También hay quien parece contraponer las grandes religiones a los valores universales de tolerancia, diálogo y respeto al prójimo, como si la experiencia de una pertenencia religiosa fuese por naturaleza intolerante. Como católico, ¿qué respondes a esta objeción?
La cuestión que está en juego es la cuestión de la verdad. La libertad del hombre moderno se siente desligada a priori de cualquier vínculo con la verdad. Y constatamos que la consecuencia es una exasperación de la libertad, que se ha quedado sin su objeto: la verdad de la realidad. El problema del vínculo con la verdad –y por tanto la pertenencia a algo que no depende de ti, sino de lo que tú dependes– es propio de cada hombre, y en este sentido el hombre religioso capta el aspecto último, el más interesante, de la relación con la realidad. El cristiano hace ver a todos que la naturaleza de la relación con la verdad es un acontecimiento: es un acontecimiento en el tiempo y en el espacio, para cualquier dimensión de la vida, y es también un acontecimiento excepcional y singular, el Hecho de Cristo, que interpela al hombre en su libertad, dentro del tiempo y de la historia, y le “obliga” a hacer las cuentas con esta “pro-vocación”, que no puede ser eliminada de la historia humana.

MATERIAL ENTREGADO —
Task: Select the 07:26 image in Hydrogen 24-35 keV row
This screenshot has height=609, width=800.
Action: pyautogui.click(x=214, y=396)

TAREA ASIGNADA A —
Responde estas preguntas sobre el texto sobre religión y verdad:
(i) Según la pregunta del principio, ¿qué valores universales se ponen a veces frente a las grandes religiones?
(ii) ¿Qué cuestión se dice que está en juego?
(iii) ¿Qué nombre recibe el acontecimiento excepcional y singular?
TAREA ASIGNADA B — Cita, sin cambiar nada, la parte del texto sobre religión y verdad que va entre "También hay quien" y "a esta objeción?", ambos incluidos.
TAREA ASIGNADA C — Prolonga el texto sobre religión y verdad a partir de su última oración.

RESULTADO A —
(i) La tolerancia, el diálogo y el respeto al prójimo.
(ii) La cuestión de la verdad.
(iii) El Hecho de Cristo.

RESULTADO B —
También hay quien parece contraponer las grandes religiones a los valores universales de tolerancia, diálogo y respeto al prójimo, como si la experiencia de una pertenencia religiosa fuese por naturaleza intolerante. Como católico, ¿qué respondes a esta objeción?

RESULTADO C —
¿Qué contribución puede aportar la experiencia cristiana al problema planteado por la convivencia entre diferentes en una sociedad abierta cada vez más expuesta al peligro de una conflictividad sin fin?
La revelación sitúa la dimensión comunional del ser humano dentro de su carácter constitutivo de “imagen de Dios”. No existe una página de la Biblia en la que no se refleje intensamente la socialidad original de la existencia humana. Desde el comienzo el hombre no está nunca solo en su relación con Dios. La originaria relacionalidad humana, para la que no existe el “yo” sin el “otro”, y la referencia constitutiva del individuo a la comunidad no expresan una superioridad de la dimensión comunitaria sobre el individuo, sino una universalidad inherente al individuo como tal. Partiendo de la experiencia, se comprende bien que, gracias a la vocación que hemos recibido personalmente, estemos situados fuera de cualquier serie cuantitativa de individuos y nos hayamos convertido en algo cualitativamente único. Ahora bien, esta singularidad sirve para enriquecer a todos precisamente con aquella riqueza que es únicamente nuestra: he ahí la misión.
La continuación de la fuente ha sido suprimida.